All manner of commissions, committees and study groups plow away, examining issues that in some cases actually become moot, like shale gas development, where the companies involved got tired of waiting for the government to issue permits and so packed up and left the province.
Projects take so long that sometimes they are obsolete before even completed. Take for example the project to computerize the health records , not exactly brain surgery.
"Auditor-General Renaud Lachance concluded that: “The initial parameters of the project, costs, scope and schedule, will not be respected. Given these changes, we consider that the project in its originally defined structure no longer exists and, in this sense, is a failure.”

Lachance asserted that the DSQ was budgeted in 2006 at $563 million and was to be in full operation by 2010. The program had the backing of Canada Health Infoway.

Now, the government is committed to spending $900 million more to computerize patient health records, bringing the cost beyond $1.4 billion when the DSQ becomes operational in 2016...
....Lachance would not venture a guess at the final cost of the DSQ.

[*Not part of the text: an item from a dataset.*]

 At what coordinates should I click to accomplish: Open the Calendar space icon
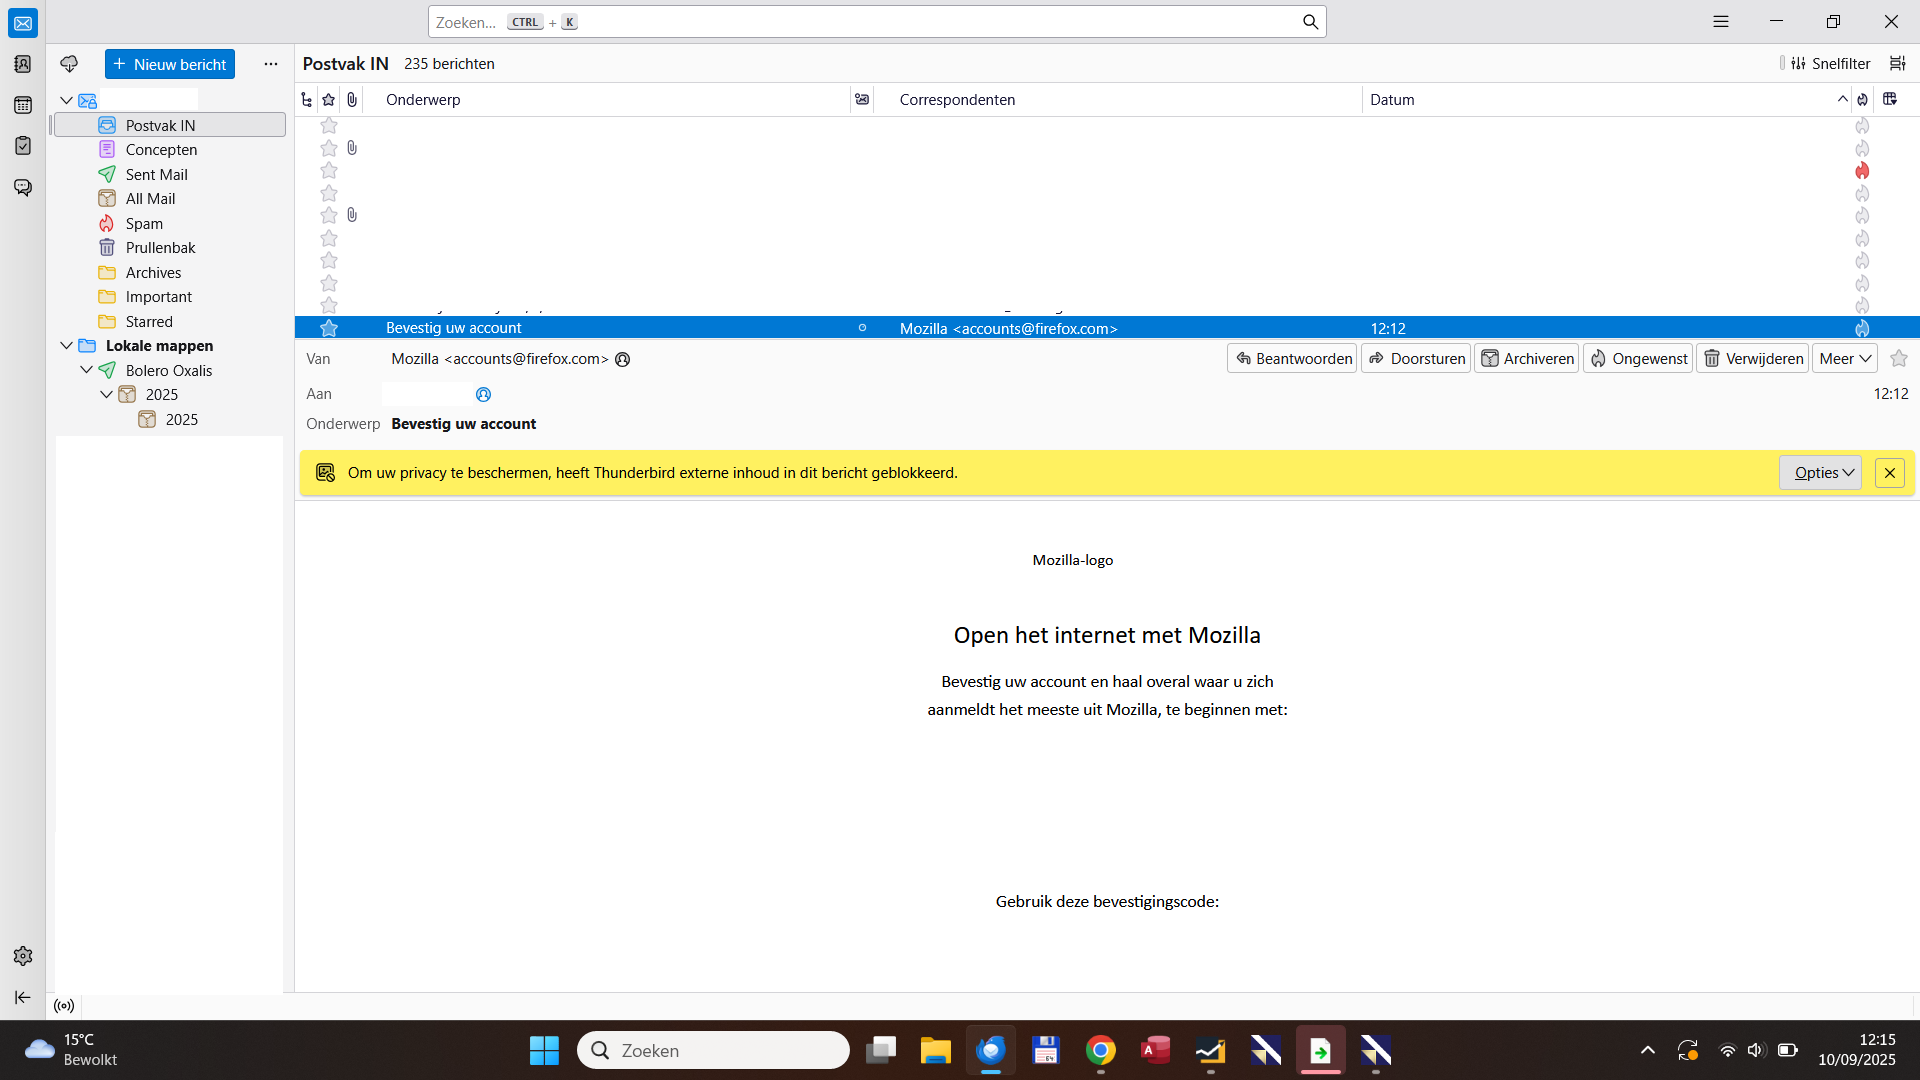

What’s more, the strategy for the architecture of the system has changed. Instead of a new province-wide system for all regions and health providers, the strategy is to make use of regional solutions and to tie them all together." Link
Pathetic.

Quebecers now work about two full weeks less per year than those in the ROC, so it's no wonder family income in Quebec is about $77k, while $92k in Canada.
Quebec has about 30% more people on welfare, 44% more people using food banks, 8% less people employed and a startling 46% less individuals owning a business.

As the province goes to Hell in an handbasket we remain obsessed with the Charter of the Values, like discussing what type of music the band should play during the sinking of the Titantic.
Unbelievably, it has become the most important political issue since the last referendum.

Why am I so glum?
Because the public doesn't seem to care.
Our economic collapse has been papered over with debt and subsidies from the ROC, so no politician in Quebec (save Regis Lebeaume) is willing to tell the truth about our famous Quebec model, which is actually a fiasco, reminiscent of the Bixi project, something we all wanted to succeed, but where reality dictates that the model doesn't work.

I actually hope the PQ will be re-elected in another minority government so that they can finally tank the whole province, because like an addict who has to hit rock bottom before seeking the remedy, until Quebecers come face to face with the reality of their own addiction to laziness and entitlement, we can never recover.

And it is coming sooner than later. The next budget, regardless of who presents it, will finally confirm that Quebec under its present circumstances can not operate in the black.

But by all means let us ignore all this and obsess over the Charter of the Pathetic.

Have I used the word 'pathetic' enough?